Work required >>
For each line in the records, produce an exact copy.

Stored items >>
════════════════════

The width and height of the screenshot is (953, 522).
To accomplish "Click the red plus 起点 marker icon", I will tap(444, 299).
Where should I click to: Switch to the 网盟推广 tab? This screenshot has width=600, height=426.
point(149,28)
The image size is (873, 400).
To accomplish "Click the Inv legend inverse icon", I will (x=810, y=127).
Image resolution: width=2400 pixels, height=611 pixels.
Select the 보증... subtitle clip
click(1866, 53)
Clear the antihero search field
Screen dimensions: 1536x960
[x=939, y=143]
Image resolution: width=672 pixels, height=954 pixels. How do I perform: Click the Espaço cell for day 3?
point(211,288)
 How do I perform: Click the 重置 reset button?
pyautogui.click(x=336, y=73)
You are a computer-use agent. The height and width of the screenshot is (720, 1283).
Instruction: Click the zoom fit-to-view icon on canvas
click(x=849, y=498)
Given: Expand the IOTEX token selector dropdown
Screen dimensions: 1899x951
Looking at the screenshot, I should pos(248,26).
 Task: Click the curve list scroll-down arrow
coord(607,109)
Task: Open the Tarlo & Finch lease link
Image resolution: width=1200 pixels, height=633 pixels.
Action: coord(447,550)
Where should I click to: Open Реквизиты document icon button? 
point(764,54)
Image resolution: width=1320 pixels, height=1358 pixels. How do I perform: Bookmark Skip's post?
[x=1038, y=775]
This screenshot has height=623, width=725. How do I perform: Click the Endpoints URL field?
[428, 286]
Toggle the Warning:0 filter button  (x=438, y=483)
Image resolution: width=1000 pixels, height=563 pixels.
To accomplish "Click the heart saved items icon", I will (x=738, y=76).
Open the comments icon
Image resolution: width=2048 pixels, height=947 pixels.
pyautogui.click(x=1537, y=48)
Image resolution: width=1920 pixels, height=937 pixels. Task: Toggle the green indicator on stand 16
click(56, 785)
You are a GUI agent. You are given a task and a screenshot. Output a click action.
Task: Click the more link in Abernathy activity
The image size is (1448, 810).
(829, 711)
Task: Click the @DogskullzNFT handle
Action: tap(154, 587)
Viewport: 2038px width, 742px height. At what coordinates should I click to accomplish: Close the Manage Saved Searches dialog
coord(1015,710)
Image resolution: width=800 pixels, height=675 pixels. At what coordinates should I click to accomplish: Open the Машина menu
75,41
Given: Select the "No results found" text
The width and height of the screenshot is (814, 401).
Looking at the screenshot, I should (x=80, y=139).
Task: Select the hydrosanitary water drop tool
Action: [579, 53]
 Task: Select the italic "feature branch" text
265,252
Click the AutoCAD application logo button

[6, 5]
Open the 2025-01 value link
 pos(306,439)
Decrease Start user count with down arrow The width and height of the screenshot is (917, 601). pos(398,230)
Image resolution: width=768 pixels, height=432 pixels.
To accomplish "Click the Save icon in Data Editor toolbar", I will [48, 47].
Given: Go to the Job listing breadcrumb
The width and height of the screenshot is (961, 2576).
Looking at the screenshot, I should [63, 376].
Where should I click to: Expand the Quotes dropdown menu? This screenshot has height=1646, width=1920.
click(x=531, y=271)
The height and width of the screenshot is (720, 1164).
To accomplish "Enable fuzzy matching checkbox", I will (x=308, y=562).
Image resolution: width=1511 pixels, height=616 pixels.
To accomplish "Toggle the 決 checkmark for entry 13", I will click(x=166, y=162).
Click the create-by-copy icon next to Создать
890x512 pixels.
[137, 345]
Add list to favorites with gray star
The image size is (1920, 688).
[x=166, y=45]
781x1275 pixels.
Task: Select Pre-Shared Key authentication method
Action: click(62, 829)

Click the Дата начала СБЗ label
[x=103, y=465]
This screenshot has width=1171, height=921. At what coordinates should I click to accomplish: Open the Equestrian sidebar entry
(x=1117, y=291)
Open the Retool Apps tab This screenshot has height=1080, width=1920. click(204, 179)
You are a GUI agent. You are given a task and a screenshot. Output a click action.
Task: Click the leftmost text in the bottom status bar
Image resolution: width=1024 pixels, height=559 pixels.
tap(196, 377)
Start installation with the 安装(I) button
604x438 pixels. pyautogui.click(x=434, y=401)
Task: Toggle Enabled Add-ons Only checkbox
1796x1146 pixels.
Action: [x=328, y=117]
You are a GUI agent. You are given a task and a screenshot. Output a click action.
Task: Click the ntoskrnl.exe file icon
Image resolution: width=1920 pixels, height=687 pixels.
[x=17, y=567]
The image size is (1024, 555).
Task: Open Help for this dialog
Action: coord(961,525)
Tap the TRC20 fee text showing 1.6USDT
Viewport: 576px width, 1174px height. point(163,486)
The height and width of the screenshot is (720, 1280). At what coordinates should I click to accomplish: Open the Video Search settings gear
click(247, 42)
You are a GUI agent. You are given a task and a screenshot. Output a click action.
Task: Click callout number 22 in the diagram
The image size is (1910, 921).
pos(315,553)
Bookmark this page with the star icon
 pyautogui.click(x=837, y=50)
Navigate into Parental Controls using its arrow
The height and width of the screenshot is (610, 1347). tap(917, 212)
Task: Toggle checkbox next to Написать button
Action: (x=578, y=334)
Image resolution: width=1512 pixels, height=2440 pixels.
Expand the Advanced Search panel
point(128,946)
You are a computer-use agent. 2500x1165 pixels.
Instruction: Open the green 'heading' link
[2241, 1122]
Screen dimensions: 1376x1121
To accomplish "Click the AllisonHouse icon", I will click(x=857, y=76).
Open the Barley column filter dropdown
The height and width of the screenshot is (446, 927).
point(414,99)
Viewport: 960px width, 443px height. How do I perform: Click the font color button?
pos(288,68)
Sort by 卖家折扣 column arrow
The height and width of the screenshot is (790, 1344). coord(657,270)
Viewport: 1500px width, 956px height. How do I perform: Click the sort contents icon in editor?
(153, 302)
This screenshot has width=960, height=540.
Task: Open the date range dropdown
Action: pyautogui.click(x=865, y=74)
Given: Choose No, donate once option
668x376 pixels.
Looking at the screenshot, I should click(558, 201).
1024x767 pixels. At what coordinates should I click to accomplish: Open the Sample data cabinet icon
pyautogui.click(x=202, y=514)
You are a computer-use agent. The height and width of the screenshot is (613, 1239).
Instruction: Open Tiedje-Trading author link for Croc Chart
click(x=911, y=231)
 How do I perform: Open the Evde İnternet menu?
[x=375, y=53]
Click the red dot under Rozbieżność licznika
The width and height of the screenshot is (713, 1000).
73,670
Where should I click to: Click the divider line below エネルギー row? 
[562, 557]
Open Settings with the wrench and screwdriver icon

════════════════════

Written answer >>
The width and height of the screenshot is (953, 522).
To accomplish "Click the red plus 起点 marker icon", I will tap(444, 299).
Where should I click to: Switch to the 网盟推广 tab? This screenshot has width=600, height=426.
point(149,28)
The image size is (873, 400).
To accomplish "Click the Inv legend inverse icon", I will (x=810, y=127).
Image resolution: width=2400 pixels, height=611 pixels.
Select the 보증... subtitle clip
click(1866, 53)
Clear the antihero search field
Screen dimensions: 1536x960
[x=939, y=143]
Image resolution: width=672 pixels, height=954 pixels. How do I perform: Click the Espaço cell for day 3?
point(211,288)
 How do I perform: Click the 重置 reset button?
pyautogui.click(x=336, y=73)
You are a computer-use agent. The height and width of the screenshot is (720, 1283).
Instruction: Click the zoom fit-to-view icon on canvas
click(x=849, y=498)
Given: Expand the IOTEX token selector dropdown
Screen dimensions: 1899x951
Looking at the screenshot, I should pos(248,26).
 Task: Click the curve list scroll-down arrow
coord(607,109)
Task: Open the Tarlo & Finch lease link
Image resolution: width=1200 pixels, height=633 pixels.
Action: coord(447,550)
Where should I click to: Open Реквизиты document icon button? 
point(764,54)
Image resolution: width=1320 pixels, height=1358 pixels. How do I perform: Bookmark Skip's post?
[x=1038, y=775]
This screenshot has height=623, width=725. How do I perform: Click the Endpoints URL field?
[428, 286]
Toggle the Warning:0 filter button  (x=438, y=483)
Image resolution: width=1000 pixels, height=563 pixels.
To accomplish "Click the heart saved items icon", I will (x=738, y=76).
Open the comments icon
Image resolution: width=2048 pixels, height=947 pixels.
pyautogui.click(x=1537, y=48)
Image resolution: width=1920 pixels, height=937 pixels. Task: Toggle the green indicator on stand 16
click(56, 785)
You are a GUI agent. You are given a task and a screenshot. Output a click action.
Task: Click the more link in Abernathy activity
The image size is (1448, 810).
(829, 711)
Task: Click the @DogskullzNFT handle
Action: tap(154, 587)
Viewport: 2038px width, 742px height. At what coordinates should I click to accomplish: Close the Manage Saved Searches dialog
coord(1015,710)
Image resolution: width=800 pixels, height=675 pixels. At what coordinates should I click to accomplish: Open the Машина menu
75,41
Given: Select the "No results found" text
The width and height of the screenshot is (814, 401).
Looking at the screenshot, I should (x=80, y=139).
Task: Select the hydrosanitary water drop tool
Action: [579, 53]
 Task: Select the italic "feature branch" text
265,252
Click the AutoCAD application logo button

[6, 5]
Open the 2025-01 value link
 pos(306,439)
Decrease Start user count with down arrow The width and height of the screenshot is (917, 601). pos(398,230)
Image resolution: width=768 pixels, height=432 pixels.
To accomplish "Click the Save icon in Data Editor toolbar", I will [48, 47].
Given: Go to the Job listing breadcrumb
The width and height of the screenshot is (961, 2576).
Looking at the screenshot, I should [63, 376].
Where should I click to: Expand the Quotes dropdown menu? This screenshot has height=1646, width=1920.
click(x=531, y=271)
The height and width of the screenshot is (720, 1164).
To accomplish "Enable fuzzy matching checkbox", I will (x=308, y=562).
Image resolution: width=1511 pixels, height=616 pixels.
To accomplish "Toggle the 決 checkmark for entry 13", I will click(x=166, y=162).
Click the create-by-copy icon next to Создать
890x512 pixels.
[137, 345]
Add list to favorites with gray star
The image size is (1920, 688).
[x=166, y=45]
781x1275 pixels.
Task: Select Pre-Shared Key authentication method
Action: click(62, 829)

Click the Дата начала СБЗ label
[x=103, y=465]
This screenshot has width=1171, height=921. At what coordinates should I click to accomplish: Open the Equestrian sidebar entry
(x=1117, y=291)
Open the Retool Apps tab This screenshot has height=1080, width=1920. click(204, 179)
You are a GUI agent. You are given a task and a screenshot. Output a click action.
Task: Click the leftmost text in the bottom status bar
Image resolution: width=1024 pixels, height=559 pixels.
tap(196, 377)
Start installation with the 安装(I) button
604x438 pixels. pyautogui.click(x=434, y=401)
Task: Toggle Enabled Add-ons Only checkbox
1796x1146 pixels.
Action: [x=328, y=117]
You are a GUI agent. You are given a task and a screenshot. Output a click action.
Task: Click the ntoskrnl.exe file icon
Image resolution: width=1920 pixels, height=687 pixels.
[x=17, y=567]
The image size is (1024, 555).
Task: Open Help for this dialog
Action: coord(961,525)
Tap the TRC20 fee text showing 1.6USDT
Viewport: 576px width, 1174px height. point(163,486)
The height and width of the screenshot is (720, 1280). At what coordinates should I click to accomplish: Open the Video Search settings gear
click(247, 42)
You are a GUI agent. You are given a task and a screenshot. Output a click action.
Task: Click callout number 22 in the diagram
The image size is (1910, 921).
pos(315,553)
Bookmark this page with the star icon
 pyautogui.click(x=837, y=50)
Navigate into Parental Controls using its arrow
The height and width of the screenshot is (610, 1347). tap(917, 212)
Task: Toggle checkbox next to Написать button
Action: (x=578, y=334)
Image resolution: width=1512 pixels, height=2440 pixels.
Expand the Advanced Search panel
point(128,946)
You are a computer-use agent. 2500x1165 pixels.
Instruction: Open the green 'heading' link
[2241, 1122]
Screen dimensions: 1376x1121
To accomplish "Click the AllisonHouse icon", I will click(x=857, y=76).
Open the Barley column filter dropdown
The height and width of the screenshot is (446, 927).
point(414,99)
Viewport: 960px width, 443px height. How do I perform: Click the font color button?
pos(288,68)
Sort by 卖家折扣 column arrow
The height and width of the screenshot is (790, 1344). coord(657,270)
Viewport: 1500px width, 956px height. How do I perform: Click the sort contents icon in editor?
(153, 302)
This screenshot has width=960, height=540.
Task: Open the date range dropdown
Action: pyautogui.click(x=865, y=74)
Given: Choose No, donate once option
668x376 pixels.
Looking at the screenshot, I should click(558, 201).
1024x767 pixels. At what coordinates should I click to accomplish: Open the Sample data cabinet icon
pyautogui.click(x=202, y=514)
You are a computer-use agent. The height and width of the screenshot is (613, 1239).
Instruction: Open Tiedje-Trading author link for Croc Chart
click(x=911, y=231)
 How do I perform: Open the Evde İnternet menu?
[x=375, y=53]
Click the red dot under Rozbieżność licznika
The width and height of the screenshot is (713, 1000).
73,670
Where should I click to: Click the divider line below エネルギー row? 
[562, 557]
Open Settings with the wrench and screwdriver icon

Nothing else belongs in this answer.